Complicanze più rare acquisiscono il nome di Linfoma anaplastico a grandi cellule associato alle protesi mammarie (BIA-ALCL), sindrome ASIA o il carcinoma spinocellulare associato alle protesi mammarie (BIA-SCC), tutte condizioni la cui incidenza è molto rara e la cui terapia è rilegata all’asportazione delle protesi associata alla sua capsula peri-protesica (capsulectomia en-block). Il Ministero della Salute italiano dal gennaio 2024 rende obbligatoria la registrazione di ogni protesi mammaria impiantata sia per fini estetici che ricostruttivi sul registro Nazionale delle protesi mammarie, una piattaforma pensata e generata al fine di tener traccia di ogni presidio impiantato e tracciarne le eventuali complicanze, traducendo quindi il termine “tracciabilità” con il termine “sicurezza” per la paziente.
Un importante capitolo viene riservato per le pazienti sottoposte a radioterapia adiuvante, ma anche neoadiuvante (post-mastectomia o pre-mastectomia): i tessuti irradiati subiscono un danno permanente specialmente a livello della vascolarizzazione superficiale cutanea aumentando significativamente il rischio di complicanze, in particolare di infezioni, necrosi cutanea e contrattura capsulare che possono compromettere permanentemente l’esito della ricostruzione mammaria.
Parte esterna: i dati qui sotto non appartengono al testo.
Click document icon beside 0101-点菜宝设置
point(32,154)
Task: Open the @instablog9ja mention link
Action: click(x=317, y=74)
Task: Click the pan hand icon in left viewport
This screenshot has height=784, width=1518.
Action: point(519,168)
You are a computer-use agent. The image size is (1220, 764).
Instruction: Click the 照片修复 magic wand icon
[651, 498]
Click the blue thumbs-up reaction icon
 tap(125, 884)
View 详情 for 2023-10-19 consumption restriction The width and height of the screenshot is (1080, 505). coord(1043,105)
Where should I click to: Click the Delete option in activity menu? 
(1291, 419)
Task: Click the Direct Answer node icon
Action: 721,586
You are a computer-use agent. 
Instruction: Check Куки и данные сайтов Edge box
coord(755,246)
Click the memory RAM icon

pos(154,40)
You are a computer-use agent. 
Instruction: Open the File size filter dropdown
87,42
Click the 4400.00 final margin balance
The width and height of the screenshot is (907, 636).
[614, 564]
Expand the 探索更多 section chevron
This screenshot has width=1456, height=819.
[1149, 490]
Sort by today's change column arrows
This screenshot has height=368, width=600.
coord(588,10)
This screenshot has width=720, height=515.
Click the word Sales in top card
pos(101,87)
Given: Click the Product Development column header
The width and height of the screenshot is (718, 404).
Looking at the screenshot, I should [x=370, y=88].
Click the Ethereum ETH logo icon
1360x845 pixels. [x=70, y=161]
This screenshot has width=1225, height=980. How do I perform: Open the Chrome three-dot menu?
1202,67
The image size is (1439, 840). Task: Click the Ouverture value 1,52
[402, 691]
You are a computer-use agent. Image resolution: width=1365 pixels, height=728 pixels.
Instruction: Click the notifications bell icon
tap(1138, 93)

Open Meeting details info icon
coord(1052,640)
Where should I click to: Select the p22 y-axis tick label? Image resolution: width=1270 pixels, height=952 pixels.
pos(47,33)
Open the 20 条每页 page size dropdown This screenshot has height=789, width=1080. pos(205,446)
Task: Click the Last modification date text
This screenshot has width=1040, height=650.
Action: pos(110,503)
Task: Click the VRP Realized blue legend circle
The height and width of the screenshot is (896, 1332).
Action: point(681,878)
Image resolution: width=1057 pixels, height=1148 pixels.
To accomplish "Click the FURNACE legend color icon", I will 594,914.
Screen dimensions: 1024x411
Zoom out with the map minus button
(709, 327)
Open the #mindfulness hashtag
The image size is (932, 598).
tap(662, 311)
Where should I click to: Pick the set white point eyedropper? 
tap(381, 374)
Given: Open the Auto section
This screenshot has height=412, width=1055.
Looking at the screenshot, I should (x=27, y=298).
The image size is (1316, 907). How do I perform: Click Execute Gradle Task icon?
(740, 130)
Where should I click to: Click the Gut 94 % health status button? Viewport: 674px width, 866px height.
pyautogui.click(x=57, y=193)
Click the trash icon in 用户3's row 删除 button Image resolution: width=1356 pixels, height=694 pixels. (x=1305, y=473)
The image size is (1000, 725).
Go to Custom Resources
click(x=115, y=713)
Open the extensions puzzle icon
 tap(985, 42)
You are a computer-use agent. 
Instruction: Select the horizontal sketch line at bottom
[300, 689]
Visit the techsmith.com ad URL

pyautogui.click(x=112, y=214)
Questo non preclude la paziente irradiata a riacquisire una morfologia mammaria adeguata e con lei avere la possibilità di cancellare i segni della mastectomia passata. La ricostruzione autologa permette di reintegrare l’immagine corporea mediante i propri tessuti. Compatibilmente alla morfologia della paziente verranno proposte opzioni di ricostruzione autologa più adeguata alla morfologia corporea del singolo al fine di poter beneficiare delle tecniche di ricostruzione autologa, microchirurgica e non.
Anche se non strettamente chirurgiche, le complicanze possono avere un impatto psicologico significativo, influenzando l’autostima e la qualità della vita della paziente. Un adeguato supporto psicologico e una comunicazione chiara preoperatoria sono essenziali per la gestione delle aspettative di ricostruzione, ma soprattutto del ventaglio di opzioni ricostruttive a cui la paziente può attingere consapevolmente.